▸ **Try it**: Hunt through the entries for the word "green" and copy each line in which it appears.

▸ **Excerpted data**:

☆ ☆ ☆ ☆ ☆ ☆ ☆

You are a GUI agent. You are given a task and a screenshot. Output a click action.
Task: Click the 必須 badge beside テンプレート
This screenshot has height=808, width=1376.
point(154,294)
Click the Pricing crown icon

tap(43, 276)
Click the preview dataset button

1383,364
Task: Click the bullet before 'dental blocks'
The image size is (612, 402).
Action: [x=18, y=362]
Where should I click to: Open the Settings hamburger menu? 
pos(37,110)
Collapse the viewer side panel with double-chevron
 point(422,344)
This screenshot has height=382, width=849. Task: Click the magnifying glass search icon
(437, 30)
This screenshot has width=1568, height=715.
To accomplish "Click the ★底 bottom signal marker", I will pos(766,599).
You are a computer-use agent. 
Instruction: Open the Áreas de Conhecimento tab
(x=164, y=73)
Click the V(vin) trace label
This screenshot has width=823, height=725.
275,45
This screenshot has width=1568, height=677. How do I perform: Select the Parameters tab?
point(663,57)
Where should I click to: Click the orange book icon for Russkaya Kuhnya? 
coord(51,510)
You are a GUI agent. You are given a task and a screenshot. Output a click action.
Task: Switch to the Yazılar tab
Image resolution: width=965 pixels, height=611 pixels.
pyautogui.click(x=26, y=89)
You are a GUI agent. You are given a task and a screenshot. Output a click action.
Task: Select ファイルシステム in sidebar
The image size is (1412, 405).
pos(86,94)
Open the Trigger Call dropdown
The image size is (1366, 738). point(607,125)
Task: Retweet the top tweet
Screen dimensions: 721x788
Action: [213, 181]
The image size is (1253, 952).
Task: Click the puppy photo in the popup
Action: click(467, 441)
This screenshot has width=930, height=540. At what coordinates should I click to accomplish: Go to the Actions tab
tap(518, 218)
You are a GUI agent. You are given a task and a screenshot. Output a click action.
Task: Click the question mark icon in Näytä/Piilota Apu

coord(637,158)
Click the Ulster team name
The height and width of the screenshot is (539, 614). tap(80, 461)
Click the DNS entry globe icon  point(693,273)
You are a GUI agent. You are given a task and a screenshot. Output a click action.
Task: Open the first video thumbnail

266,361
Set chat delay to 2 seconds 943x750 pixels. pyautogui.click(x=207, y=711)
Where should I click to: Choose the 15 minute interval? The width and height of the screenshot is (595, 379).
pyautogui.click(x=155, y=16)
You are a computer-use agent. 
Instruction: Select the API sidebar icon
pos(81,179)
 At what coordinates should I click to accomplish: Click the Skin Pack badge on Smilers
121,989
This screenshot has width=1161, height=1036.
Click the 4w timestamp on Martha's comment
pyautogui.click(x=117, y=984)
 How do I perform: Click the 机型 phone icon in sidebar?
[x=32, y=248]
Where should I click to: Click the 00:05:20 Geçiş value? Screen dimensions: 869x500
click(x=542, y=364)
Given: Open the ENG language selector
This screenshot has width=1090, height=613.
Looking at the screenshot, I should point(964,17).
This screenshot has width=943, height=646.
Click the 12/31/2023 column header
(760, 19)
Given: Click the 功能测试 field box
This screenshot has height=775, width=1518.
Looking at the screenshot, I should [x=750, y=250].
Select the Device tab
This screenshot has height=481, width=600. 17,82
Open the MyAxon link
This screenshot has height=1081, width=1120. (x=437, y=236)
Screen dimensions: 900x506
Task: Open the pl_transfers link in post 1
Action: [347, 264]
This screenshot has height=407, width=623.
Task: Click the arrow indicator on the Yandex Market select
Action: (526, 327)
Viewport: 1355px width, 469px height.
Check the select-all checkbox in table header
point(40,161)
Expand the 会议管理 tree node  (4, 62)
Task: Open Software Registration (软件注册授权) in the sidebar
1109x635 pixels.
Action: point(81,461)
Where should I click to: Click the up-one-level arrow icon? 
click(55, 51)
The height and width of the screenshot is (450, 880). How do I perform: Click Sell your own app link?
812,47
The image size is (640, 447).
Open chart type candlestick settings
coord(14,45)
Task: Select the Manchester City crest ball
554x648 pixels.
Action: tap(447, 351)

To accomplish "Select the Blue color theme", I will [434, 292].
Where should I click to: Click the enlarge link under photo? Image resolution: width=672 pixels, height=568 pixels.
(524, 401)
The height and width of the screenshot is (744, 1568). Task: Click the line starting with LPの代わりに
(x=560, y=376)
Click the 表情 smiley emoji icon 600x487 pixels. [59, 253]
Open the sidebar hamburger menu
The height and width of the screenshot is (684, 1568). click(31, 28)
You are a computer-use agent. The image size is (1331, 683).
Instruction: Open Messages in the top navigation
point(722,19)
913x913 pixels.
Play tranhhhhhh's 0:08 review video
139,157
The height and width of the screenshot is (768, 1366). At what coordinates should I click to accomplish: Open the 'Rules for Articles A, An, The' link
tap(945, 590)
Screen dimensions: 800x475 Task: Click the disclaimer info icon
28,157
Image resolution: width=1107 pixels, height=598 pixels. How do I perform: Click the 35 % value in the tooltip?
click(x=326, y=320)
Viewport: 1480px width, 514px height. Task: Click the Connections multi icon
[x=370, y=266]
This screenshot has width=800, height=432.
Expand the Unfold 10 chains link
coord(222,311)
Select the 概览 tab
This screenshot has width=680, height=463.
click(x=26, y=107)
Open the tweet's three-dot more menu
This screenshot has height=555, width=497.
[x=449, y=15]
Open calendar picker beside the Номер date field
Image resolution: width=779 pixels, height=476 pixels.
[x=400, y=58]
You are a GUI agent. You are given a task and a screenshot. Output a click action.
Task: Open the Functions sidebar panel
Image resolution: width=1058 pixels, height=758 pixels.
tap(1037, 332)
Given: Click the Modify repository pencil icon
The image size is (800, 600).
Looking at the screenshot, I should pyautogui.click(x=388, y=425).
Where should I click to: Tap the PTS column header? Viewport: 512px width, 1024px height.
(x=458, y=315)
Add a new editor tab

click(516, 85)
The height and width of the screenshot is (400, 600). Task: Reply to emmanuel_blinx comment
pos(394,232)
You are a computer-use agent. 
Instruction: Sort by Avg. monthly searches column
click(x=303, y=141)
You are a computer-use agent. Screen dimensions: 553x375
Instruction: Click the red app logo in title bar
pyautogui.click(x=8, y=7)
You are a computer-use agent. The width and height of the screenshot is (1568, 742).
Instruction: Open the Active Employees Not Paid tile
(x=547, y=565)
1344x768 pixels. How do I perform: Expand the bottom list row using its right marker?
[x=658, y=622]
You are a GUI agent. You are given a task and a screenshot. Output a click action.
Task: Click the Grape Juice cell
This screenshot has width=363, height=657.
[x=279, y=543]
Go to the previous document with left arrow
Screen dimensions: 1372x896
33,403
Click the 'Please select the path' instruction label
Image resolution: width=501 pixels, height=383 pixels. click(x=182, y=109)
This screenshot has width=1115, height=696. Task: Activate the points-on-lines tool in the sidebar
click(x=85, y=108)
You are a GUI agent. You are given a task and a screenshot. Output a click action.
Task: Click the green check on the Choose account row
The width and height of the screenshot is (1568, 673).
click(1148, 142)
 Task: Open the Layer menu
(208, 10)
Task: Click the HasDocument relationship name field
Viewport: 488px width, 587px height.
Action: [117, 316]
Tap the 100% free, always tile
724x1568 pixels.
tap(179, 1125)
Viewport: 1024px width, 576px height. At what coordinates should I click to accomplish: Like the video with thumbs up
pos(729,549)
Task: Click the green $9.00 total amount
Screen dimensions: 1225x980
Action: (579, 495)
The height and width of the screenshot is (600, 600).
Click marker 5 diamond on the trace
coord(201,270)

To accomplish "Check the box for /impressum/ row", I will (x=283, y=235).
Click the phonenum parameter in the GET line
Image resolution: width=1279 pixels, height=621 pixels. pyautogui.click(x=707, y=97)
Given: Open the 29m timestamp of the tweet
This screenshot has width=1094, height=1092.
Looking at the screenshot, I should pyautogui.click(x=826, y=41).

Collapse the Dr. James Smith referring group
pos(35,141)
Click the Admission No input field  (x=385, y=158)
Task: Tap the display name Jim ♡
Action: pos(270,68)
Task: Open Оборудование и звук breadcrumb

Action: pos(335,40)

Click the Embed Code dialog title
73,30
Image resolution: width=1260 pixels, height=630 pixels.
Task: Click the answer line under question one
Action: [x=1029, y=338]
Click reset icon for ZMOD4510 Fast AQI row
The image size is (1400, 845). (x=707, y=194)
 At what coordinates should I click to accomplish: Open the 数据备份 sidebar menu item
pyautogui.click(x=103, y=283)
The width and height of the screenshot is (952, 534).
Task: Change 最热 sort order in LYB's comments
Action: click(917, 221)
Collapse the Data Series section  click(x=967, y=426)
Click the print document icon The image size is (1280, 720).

☆ ☆ ☆ ☆ ☆ ☆ ☆

▸ **Answer**:
Task: Click the green check on the Choose account row
Task: Click the green $9.00 total amount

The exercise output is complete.